= Beginning of Section =

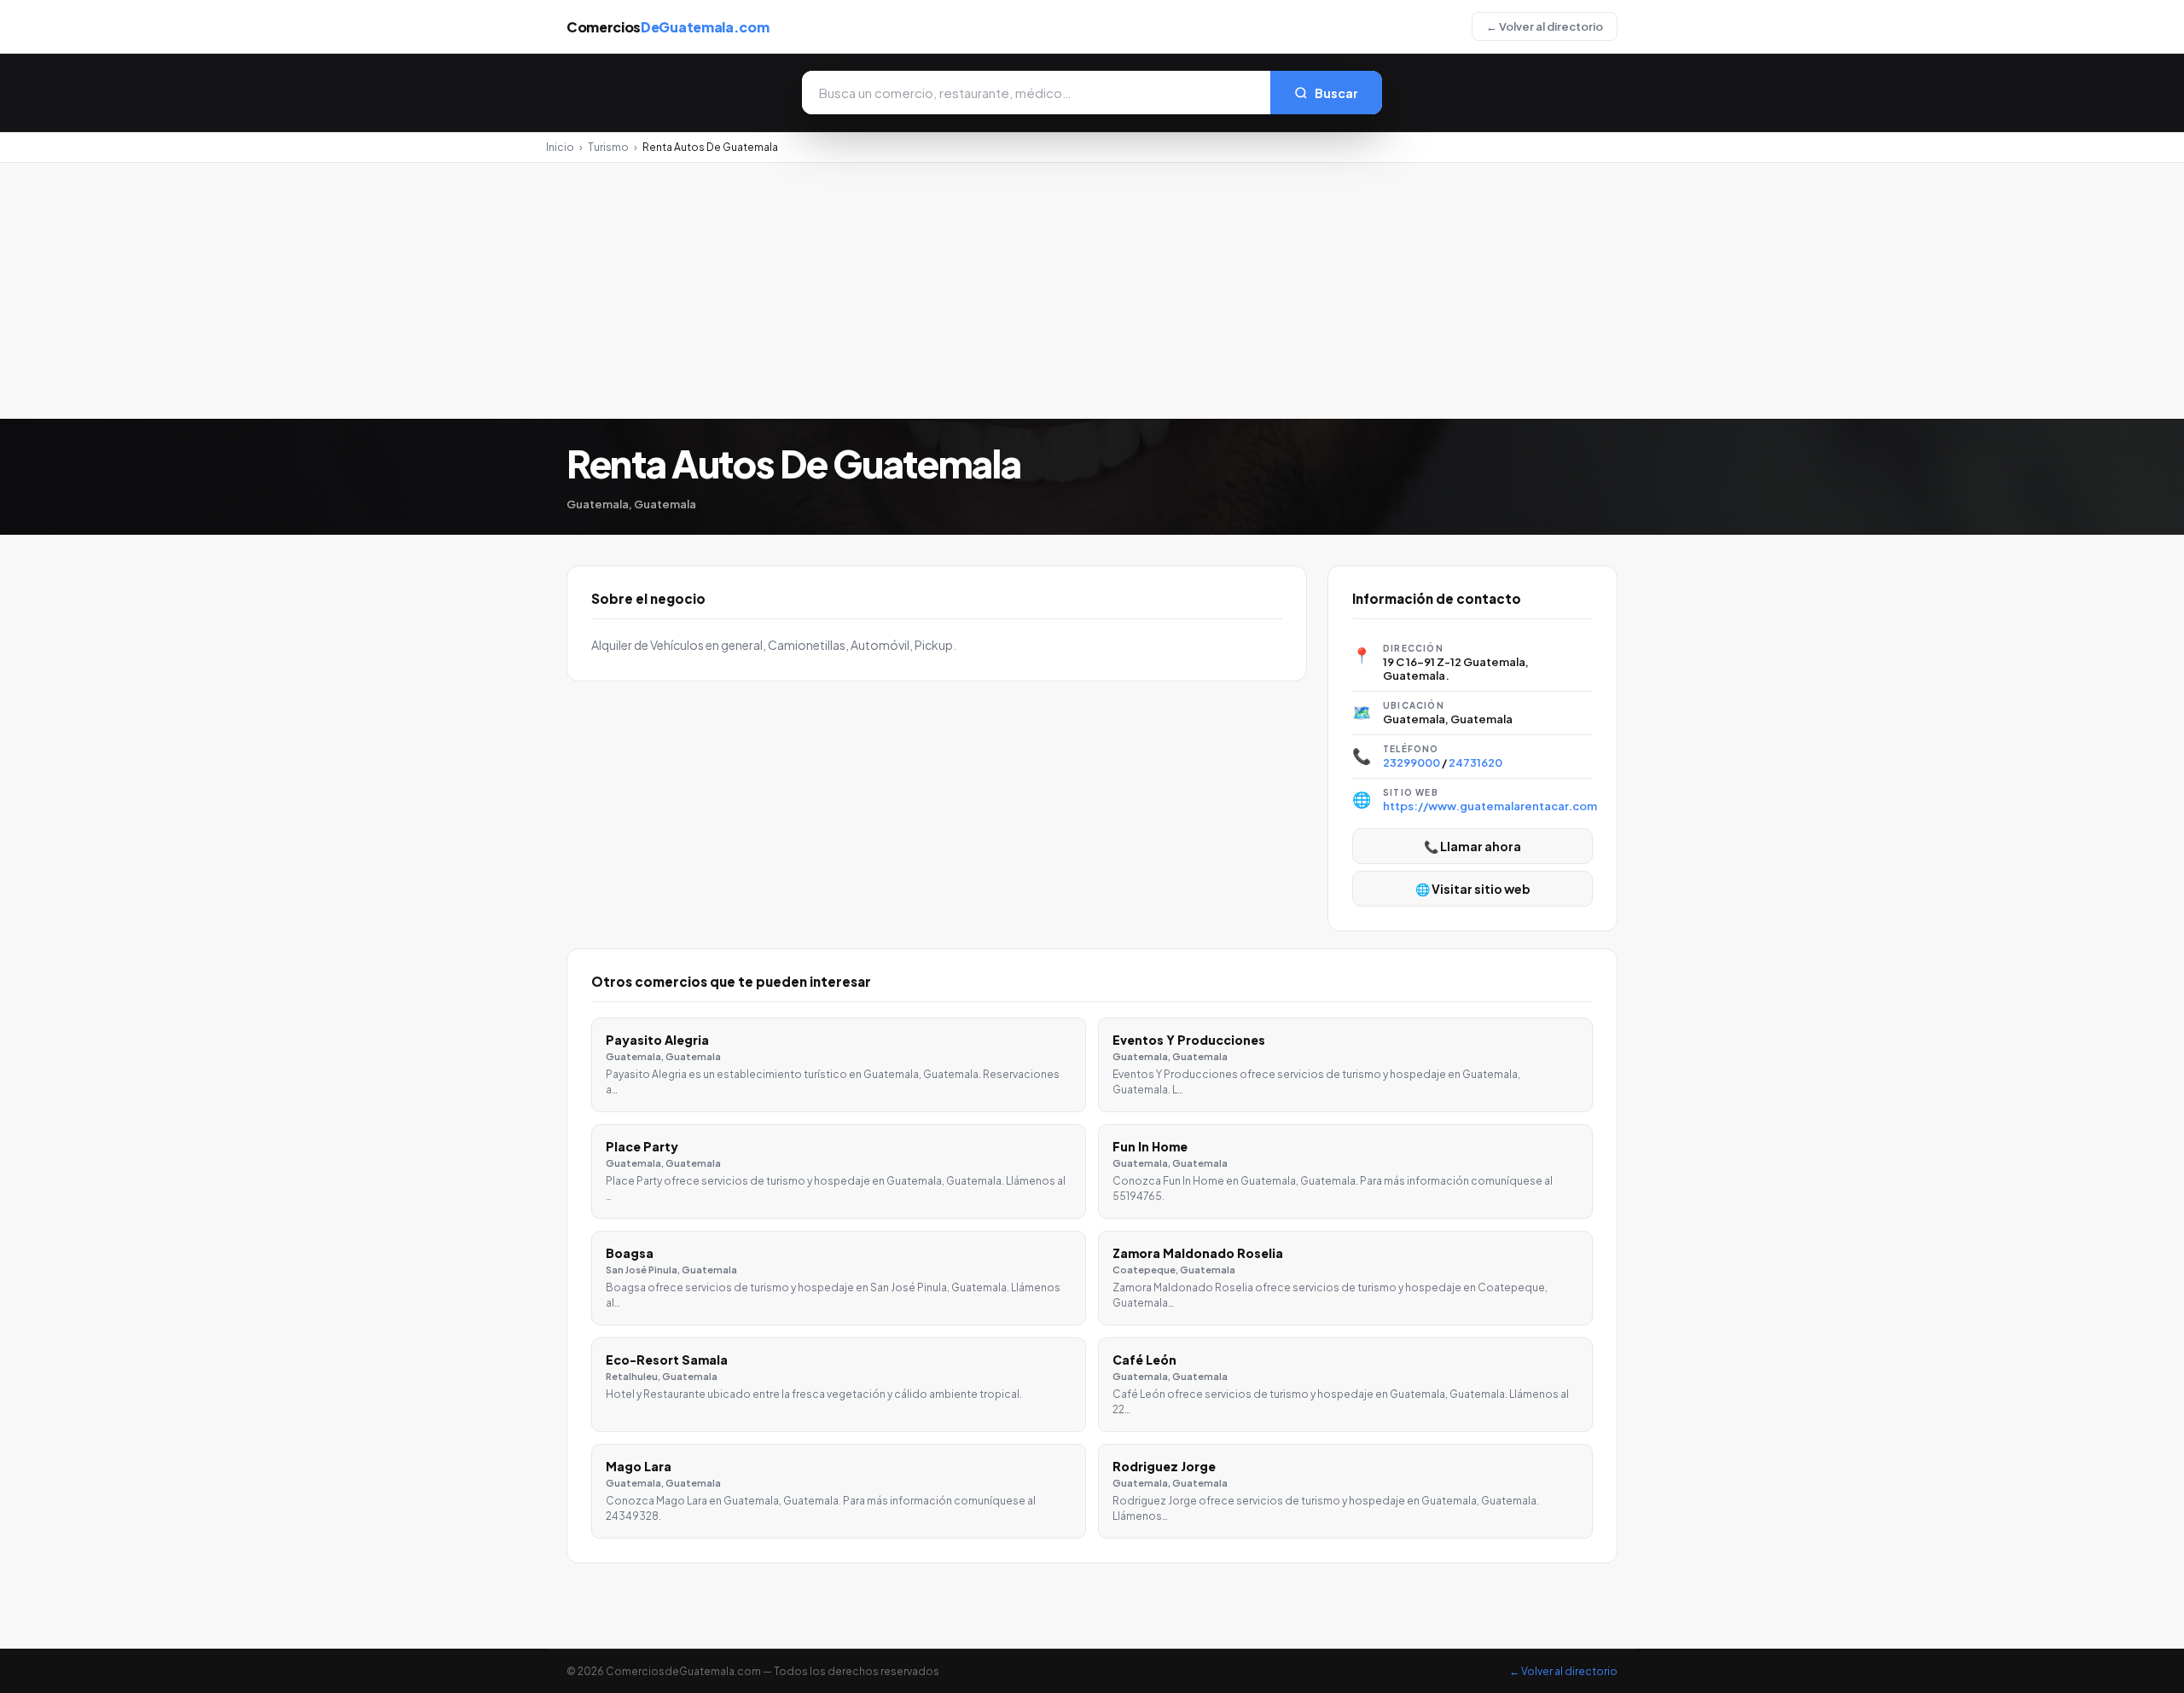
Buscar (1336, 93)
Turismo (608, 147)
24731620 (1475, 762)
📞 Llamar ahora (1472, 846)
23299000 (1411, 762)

= End of Section =

▶ _WORK INSTRUCTION_: What belongs in the answer is each line above, reproduced exactly, and no picture.

▶ _RESPONSE TO THIS TASK_:
Buscar (1336, 93)
Turismo (608, 147)
24731620 (1475, 762)
📞 Llamar ahora (1472, 846)
23299000 (1411, 762)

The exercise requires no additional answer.